The 'gender pay gap' is mostly garbage

Young professionalT.J. Kirkpatrick/Getty ImagesLet’s hope she graduated in computer science rather than theatre studies.

The recruitment consultancy Robert Half decided to get some early PR out of International Women’s Day on March 8. It published an “analysis” of salary rates in the UK for men and women which concludes women will earn £298,064 ($422,267) less than men over their lifetimes, a gender pay gap of 24%.

The press release has already been written up by the Evening Standard, the Guardian, and here at Business Insider.

The problem with this statistic is that … it’s rubbish.

The gender pay gap in the UK is just 9.4% and getting smaller every year. And most of the gap “is likely to be connected with the fact that women who have children often take time out of the labour market,” according to the Office for National Statistics, which does an annual survey of men’s and women’s wage rates specifically to monitor discriminatory pay.

And yet, the media persistently reports that women earn 20% or 30% less than men. The BBC made this exact claim as recently as February.

The Robert Half press release is somewhat misleading because it is written as if the company generated its own salary data independently. In fact, Robert Half’s expert only did an “analysis” of existing data, and a footnote at the very bottom of the release says the data came from the ONS.

The ONS’s data is excellent because it answers the central question that plagues the debate on pay: Do women earn less because they are discriminated against? Or are there other factors that make it appear that way?

The data drills down into hourly wages, without counting overtime (men tend to work more OT). Overall, the pay gap is only 9.4%. But the gap varies over your lifetime, and in some periods women actually earn 6.5% more than men.

“For part-time employees separately, women are paid more on average, resulting in a ‘negative’ gender pay gap. Although the trend is more volatile than for full-time employees, there is evidence that the gap has widened in the long-term. It has remained relatively stable in recent years, although it increased from 5.5% in April 2014 to 6.5% in April 2015,” the ONS says.

Here is what that looks like in a chart:

In the chart above, whenever the columns are at zero or dip below it, then men and women are receiving equal pay or women are being paid more. “When looking at the differences for full-time employees, the gap is relatively small up to and including those aged 30 to 39 (with the exception of the 16 to 17 age group). In fact, in the 22 to 29 age group, women are paid on average slightly more than men,” the ONS says.

The obvious trend in the chart is that once you hit your thirties, men start getting paid consistently more than women. “From 40 upwards, the gap is much wider, with men being paid substantially more on average than women. This is likely to be connected with the fact that women who have children often take time out of the labour market,” the ONS says.

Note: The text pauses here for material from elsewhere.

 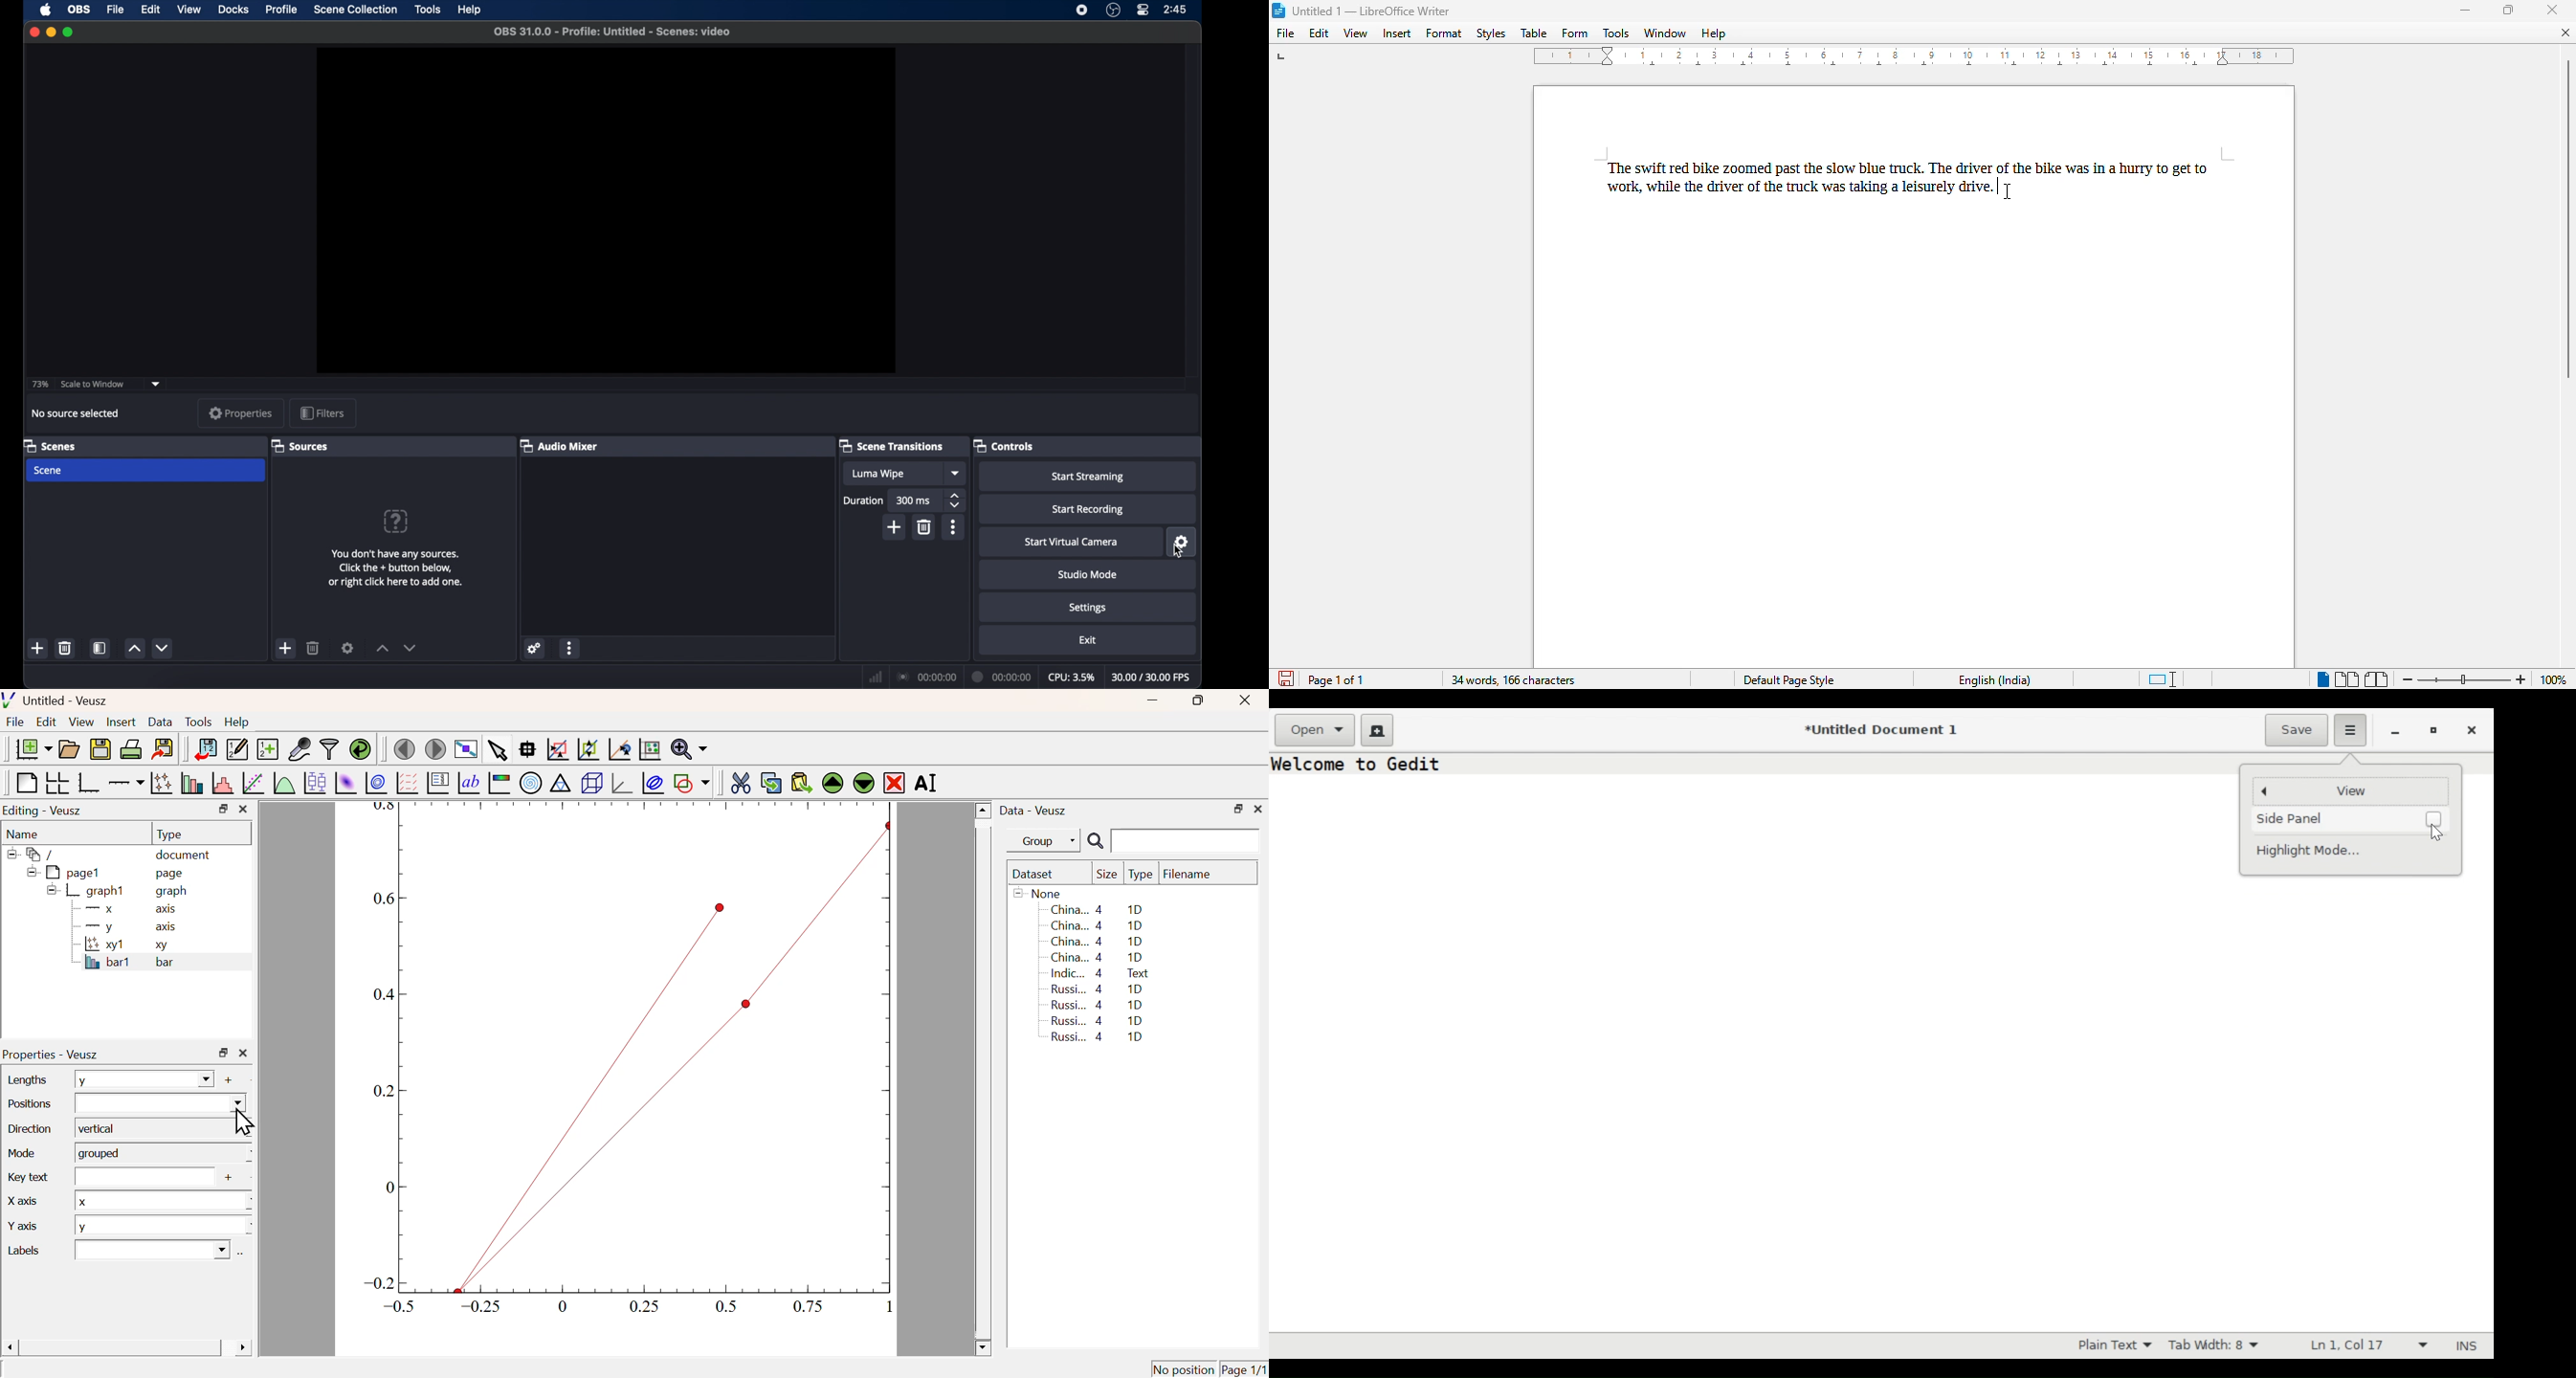 I want to click on bar1 bar, so click(x=123, y=964).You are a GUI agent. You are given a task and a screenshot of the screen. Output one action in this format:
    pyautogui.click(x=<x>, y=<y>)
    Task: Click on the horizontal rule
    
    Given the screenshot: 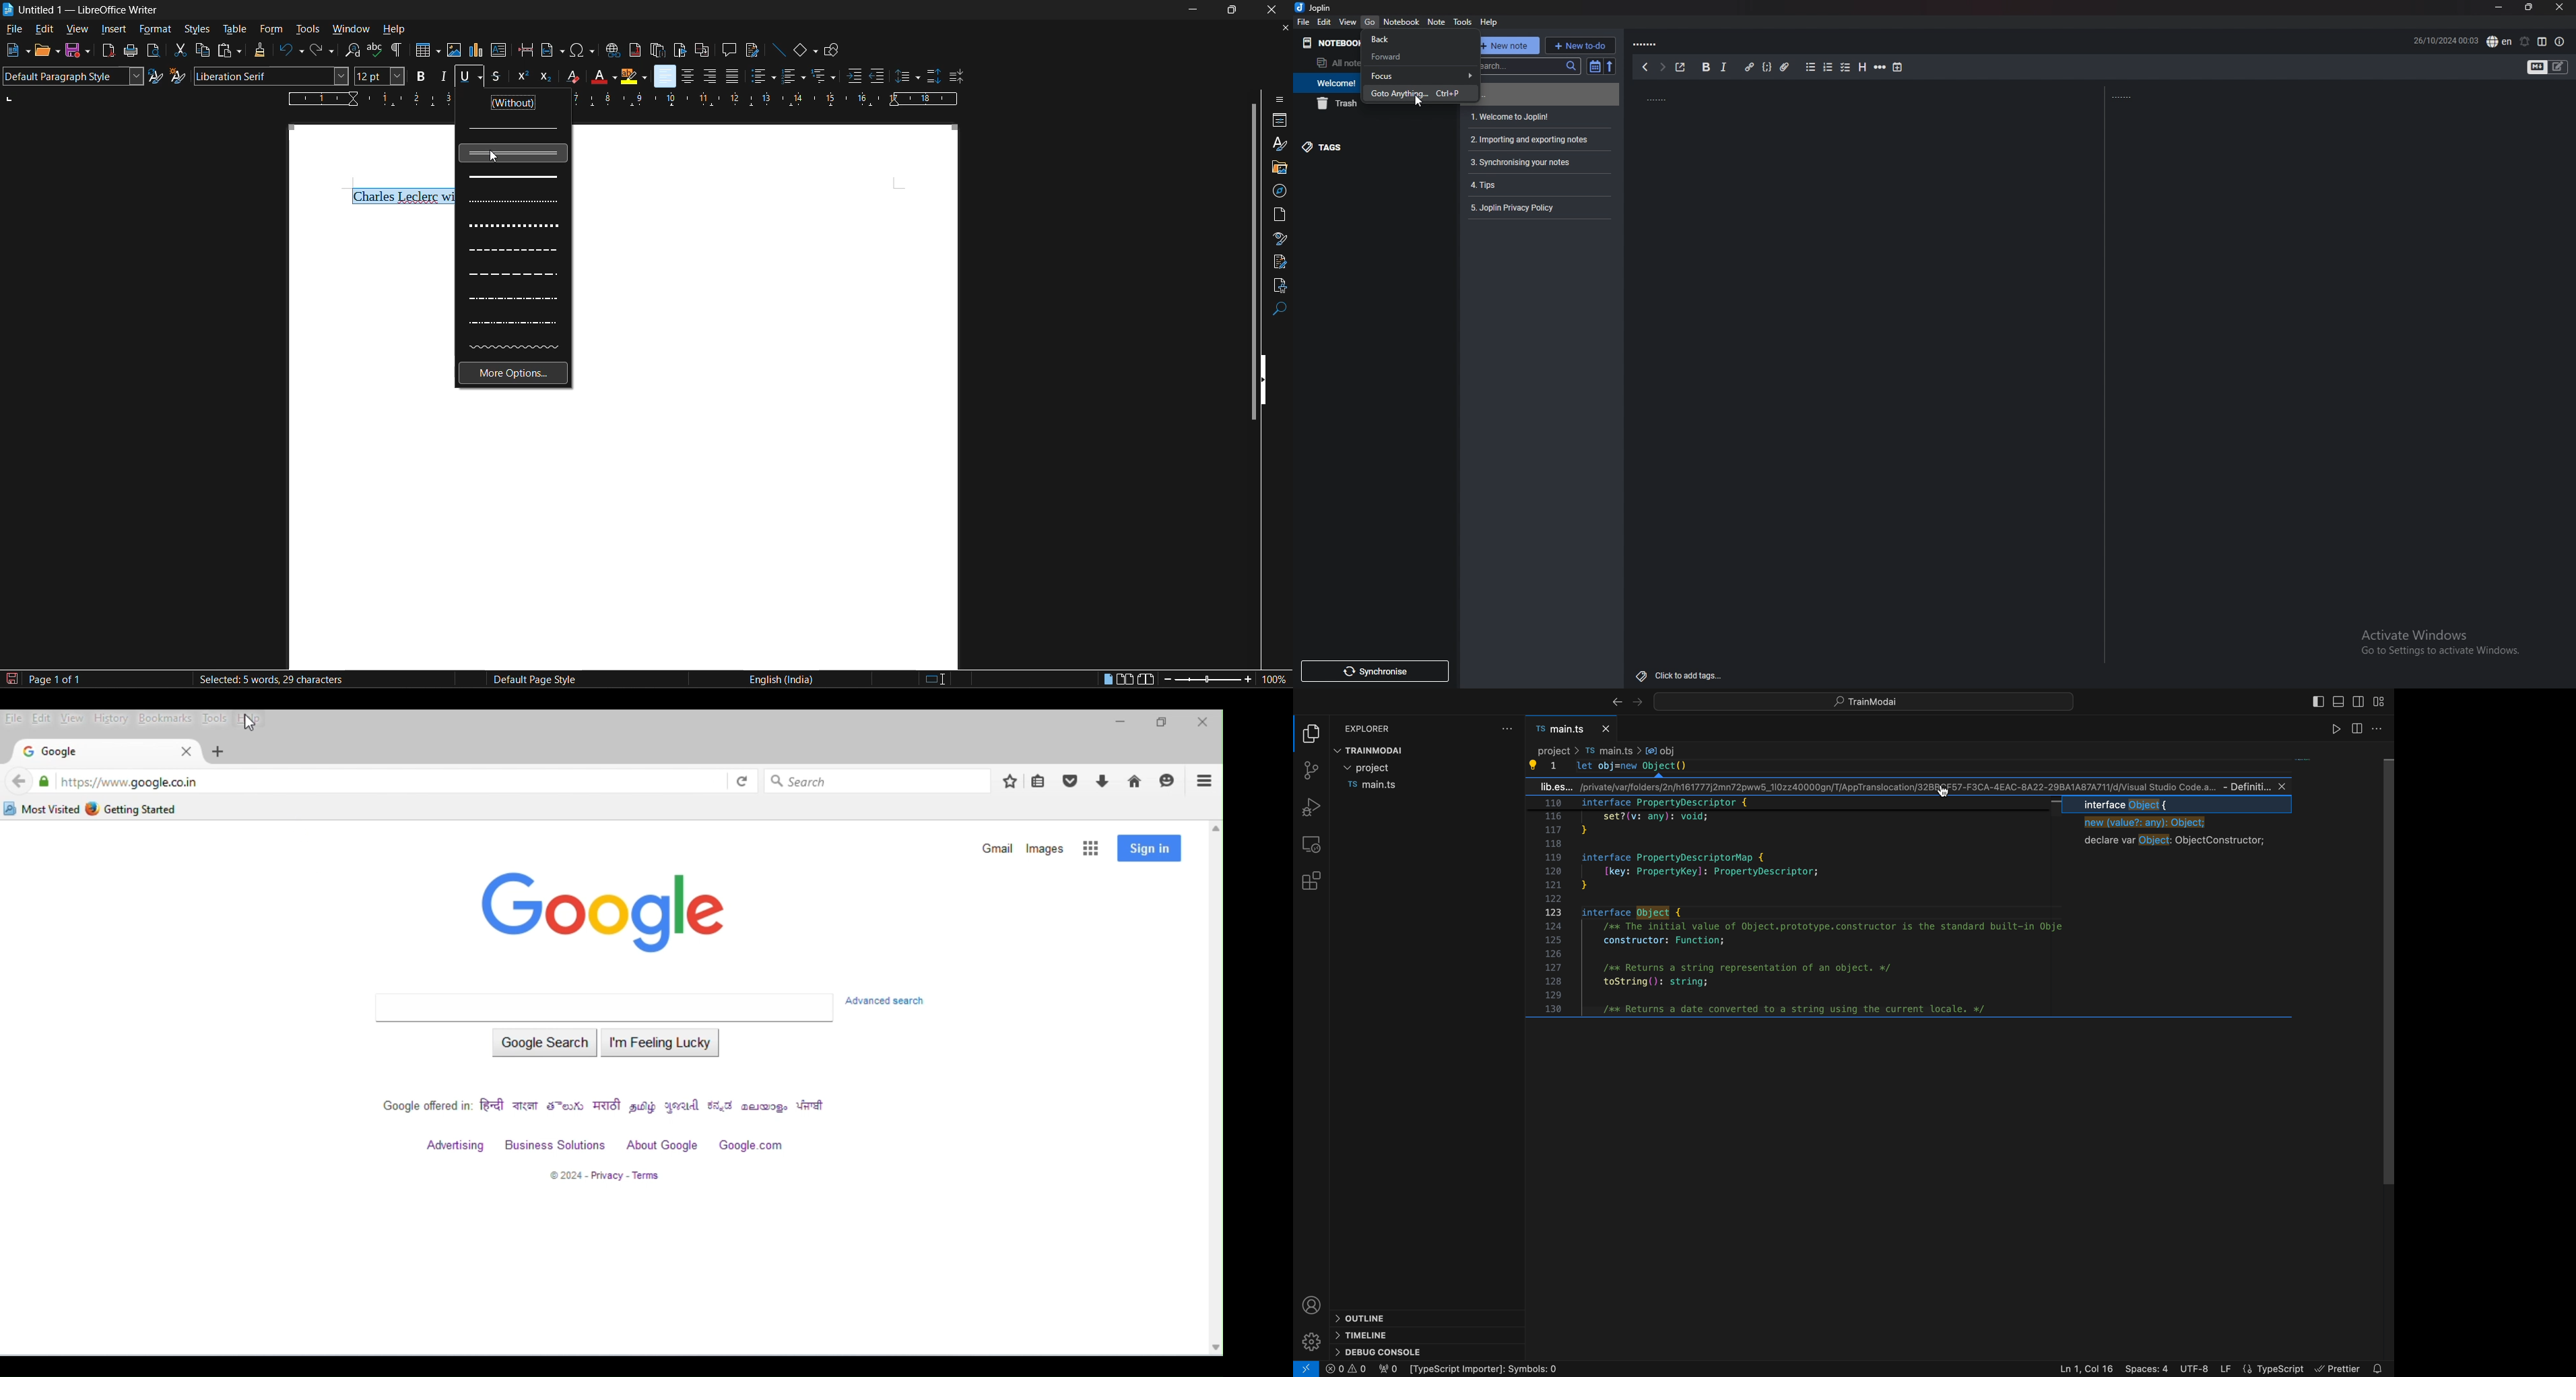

It’s not just that having kids hurts your earnings in later life, either. It’s the work you choose to do, the ONS says. “It should be noted that the figures do not show differences in rates of pay for comparable jobs, as they are affected by factors such as the proportion of men and women in different occupations. For example, a higher proportion of women work in occupations such as administration and caring, that tend to offer lower salaries.”

The overall point here is that yes, men do earn more than women. A lot more: Men get an average of £567 per week in Britain compared to £471 for women. That is, actually, a 20% pay gap. But they get that extra money because they don’t work part-time as much, because they work more overtime, because they don’t take time off to have children, and because they tend not to choose lower-paid jobs as much as women do.

Obviously, there is a debate to be had about whether we value child-raising fairly. Only women can get pregnant, and the number of men willing to put their careers on hold while their female partners go back to work is vanishingly small. And the men in some industries — software coding for instance — are objectively hostile to successful women (according to this excellent blind test of programmers).

But the good news is that the pay gap is getting smaller (in 2014 it was the smallest since records began). And the majority of the pay gap is not caused by sexist rates of pay. It’s caused by women choosing to have children, and women going into less-lucrative careers.

That last point ought to be especially important if you’re a woman in your early 20s. Look at the chart above — the career choice you make now is going to be much more financially significant than the 9.4% discrimination penalty, especially when you hit your 40s.